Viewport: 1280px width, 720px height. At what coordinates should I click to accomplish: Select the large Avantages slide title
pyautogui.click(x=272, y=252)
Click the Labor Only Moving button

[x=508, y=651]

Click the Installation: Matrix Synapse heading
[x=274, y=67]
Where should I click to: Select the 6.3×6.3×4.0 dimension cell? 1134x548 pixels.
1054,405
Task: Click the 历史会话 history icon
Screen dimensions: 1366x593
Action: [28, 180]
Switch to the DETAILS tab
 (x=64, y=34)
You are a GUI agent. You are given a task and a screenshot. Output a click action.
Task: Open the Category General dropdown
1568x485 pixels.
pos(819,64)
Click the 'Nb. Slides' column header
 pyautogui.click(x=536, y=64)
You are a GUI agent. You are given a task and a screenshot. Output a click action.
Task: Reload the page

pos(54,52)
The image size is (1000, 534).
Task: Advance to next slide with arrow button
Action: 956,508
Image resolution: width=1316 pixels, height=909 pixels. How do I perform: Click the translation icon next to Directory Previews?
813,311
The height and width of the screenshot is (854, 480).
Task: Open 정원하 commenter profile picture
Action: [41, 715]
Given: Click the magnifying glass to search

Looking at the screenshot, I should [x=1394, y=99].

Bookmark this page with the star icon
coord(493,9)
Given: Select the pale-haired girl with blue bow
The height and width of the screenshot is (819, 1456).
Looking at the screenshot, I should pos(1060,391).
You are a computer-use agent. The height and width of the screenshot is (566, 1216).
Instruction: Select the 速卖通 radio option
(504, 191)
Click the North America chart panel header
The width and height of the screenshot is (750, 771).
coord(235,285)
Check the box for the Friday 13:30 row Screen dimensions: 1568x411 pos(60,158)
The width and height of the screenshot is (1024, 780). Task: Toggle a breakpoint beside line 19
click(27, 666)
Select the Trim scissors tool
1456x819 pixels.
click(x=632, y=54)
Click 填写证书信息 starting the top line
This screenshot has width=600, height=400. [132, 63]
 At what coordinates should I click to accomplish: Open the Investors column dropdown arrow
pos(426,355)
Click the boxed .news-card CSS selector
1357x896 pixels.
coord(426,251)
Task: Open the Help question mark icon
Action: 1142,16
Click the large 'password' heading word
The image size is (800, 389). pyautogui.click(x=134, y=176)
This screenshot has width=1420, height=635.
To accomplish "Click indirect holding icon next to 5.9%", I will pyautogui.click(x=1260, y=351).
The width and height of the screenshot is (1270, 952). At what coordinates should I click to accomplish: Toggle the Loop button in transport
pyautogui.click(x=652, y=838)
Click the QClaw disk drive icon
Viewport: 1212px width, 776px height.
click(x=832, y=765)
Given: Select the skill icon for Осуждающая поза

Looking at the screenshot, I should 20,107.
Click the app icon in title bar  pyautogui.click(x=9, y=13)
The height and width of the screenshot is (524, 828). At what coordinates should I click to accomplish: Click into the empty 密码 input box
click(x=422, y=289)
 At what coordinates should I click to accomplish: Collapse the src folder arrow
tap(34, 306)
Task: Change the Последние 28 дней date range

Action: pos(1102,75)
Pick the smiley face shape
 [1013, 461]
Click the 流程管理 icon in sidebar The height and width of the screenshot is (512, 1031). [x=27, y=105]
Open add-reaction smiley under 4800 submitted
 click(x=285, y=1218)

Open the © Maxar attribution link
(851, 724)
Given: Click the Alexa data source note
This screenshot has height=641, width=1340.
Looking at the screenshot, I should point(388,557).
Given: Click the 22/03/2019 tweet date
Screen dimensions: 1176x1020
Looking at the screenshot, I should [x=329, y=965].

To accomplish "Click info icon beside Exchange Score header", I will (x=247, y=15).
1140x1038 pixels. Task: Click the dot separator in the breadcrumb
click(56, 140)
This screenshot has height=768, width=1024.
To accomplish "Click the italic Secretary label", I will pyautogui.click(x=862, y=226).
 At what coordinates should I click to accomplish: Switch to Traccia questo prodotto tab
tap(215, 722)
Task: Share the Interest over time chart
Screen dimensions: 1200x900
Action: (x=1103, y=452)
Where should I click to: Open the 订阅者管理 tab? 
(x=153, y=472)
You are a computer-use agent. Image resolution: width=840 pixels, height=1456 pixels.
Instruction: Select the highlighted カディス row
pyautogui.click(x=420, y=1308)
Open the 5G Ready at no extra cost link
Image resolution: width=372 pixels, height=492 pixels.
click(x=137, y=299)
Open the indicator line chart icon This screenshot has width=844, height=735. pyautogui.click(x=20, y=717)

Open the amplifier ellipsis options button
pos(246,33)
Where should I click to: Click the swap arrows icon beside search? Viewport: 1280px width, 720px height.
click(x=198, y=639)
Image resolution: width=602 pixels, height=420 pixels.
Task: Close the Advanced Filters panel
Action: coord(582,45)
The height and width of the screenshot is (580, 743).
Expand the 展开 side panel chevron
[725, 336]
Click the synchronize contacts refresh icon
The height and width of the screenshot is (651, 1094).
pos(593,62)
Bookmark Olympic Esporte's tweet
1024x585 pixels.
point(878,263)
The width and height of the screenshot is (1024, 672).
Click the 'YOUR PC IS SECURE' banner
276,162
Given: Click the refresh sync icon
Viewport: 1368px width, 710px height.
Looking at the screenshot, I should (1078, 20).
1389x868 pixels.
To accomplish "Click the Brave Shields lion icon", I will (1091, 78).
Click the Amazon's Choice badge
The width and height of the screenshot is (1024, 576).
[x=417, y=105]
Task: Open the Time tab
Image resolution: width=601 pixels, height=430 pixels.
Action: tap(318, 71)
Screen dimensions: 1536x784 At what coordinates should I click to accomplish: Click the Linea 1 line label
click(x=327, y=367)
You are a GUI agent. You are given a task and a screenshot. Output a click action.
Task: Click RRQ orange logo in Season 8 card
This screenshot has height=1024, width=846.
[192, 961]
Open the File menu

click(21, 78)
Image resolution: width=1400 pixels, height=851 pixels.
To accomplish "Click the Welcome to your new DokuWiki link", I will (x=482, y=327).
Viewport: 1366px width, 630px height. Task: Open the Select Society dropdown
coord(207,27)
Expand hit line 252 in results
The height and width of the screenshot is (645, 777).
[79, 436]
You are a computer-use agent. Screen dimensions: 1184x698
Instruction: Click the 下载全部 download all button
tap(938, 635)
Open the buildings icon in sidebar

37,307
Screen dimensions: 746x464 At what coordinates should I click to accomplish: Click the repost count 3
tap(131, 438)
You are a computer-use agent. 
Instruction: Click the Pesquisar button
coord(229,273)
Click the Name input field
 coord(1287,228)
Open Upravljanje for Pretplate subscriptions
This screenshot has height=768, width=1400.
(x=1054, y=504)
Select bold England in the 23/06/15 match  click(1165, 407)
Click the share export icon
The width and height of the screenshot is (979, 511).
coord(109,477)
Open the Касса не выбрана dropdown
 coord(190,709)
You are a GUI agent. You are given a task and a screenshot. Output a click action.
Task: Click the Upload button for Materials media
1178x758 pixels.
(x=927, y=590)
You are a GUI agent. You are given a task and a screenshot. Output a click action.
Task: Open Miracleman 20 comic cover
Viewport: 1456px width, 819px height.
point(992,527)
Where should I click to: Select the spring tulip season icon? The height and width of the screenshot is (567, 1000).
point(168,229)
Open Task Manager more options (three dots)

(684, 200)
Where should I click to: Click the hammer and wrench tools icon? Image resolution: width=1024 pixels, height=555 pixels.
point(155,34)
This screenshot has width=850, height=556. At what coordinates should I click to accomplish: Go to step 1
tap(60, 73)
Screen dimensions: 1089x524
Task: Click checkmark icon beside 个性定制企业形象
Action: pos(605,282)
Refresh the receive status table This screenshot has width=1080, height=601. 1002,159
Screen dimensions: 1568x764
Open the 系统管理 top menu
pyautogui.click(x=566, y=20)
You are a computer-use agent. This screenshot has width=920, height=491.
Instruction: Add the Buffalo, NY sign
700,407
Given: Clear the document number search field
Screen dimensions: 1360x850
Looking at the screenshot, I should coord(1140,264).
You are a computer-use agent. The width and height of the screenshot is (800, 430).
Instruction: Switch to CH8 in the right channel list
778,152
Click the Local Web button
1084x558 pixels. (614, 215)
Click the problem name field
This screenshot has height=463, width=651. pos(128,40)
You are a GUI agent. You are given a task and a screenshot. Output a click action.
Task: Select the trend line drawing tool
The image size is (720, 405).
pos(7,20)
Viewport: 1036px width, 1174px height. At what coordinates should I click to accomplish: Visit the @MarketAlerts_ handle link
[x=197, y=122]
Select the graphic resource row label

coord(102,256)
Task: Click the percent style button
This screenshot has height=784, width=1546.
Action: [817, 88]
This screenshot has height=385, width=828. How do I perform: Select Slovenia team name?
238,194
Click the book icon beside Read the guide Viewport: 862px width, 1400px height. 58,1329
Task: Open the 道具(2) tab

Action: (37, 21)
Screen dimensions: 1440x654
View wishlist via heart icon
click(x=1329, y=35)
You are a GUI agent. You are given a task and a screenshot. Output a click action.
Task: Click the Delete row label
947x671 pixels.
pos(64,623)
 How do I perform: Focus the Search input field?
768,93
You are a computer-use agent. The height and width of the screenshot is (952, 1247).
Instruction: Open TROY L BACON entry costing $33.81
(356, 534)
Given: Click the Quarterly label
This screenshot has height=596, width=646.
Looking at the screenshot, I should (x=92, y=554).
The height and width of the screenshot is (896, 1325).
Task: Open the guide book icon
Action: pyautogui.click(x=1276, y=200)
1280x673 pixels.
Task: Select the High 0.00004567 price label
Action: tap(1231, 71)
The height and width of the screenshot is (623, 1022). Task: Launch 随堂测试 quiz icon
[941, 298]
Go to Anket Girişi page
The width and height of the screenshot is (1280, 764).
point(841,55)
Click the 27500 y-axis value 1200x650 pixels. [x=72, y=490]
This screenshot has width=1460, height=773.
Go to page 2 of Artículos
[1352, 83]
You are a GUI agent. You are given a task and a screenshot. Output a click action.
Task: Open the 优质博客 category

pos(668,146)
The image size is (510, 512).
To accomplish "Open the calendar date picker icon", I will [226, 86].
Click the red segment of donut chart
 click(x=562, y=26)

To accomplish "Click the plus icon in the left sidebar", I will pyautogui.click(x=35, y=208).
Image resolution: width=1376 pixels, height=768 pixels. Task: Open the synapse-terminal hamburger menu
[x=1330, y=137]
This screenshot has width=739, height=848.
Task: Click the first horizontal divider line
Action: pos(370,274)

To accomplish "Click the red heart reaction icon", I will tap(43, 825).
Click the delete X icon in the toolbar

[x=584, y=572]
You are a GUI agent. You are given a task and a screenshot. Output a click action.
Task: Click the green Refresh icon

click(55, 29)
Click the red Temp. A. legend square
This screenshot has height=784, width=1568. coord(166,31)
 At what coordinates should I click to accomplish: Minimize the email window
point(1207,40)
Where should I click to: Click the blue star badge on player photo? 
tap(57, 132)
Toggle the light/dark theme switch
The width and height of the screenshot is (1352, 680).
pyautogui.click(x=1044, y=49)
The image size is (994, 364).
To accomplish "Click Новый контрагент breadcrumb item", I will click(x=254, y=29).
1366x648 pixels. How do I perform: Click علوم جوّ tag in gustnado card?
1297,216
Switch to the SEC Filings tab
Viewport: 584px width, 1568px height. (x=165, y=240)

--

* _WHAT IS BEING ASKED_
The sole thing to report is how many lines in the data hold the string "tweet".

* _ANSWER BOX_
2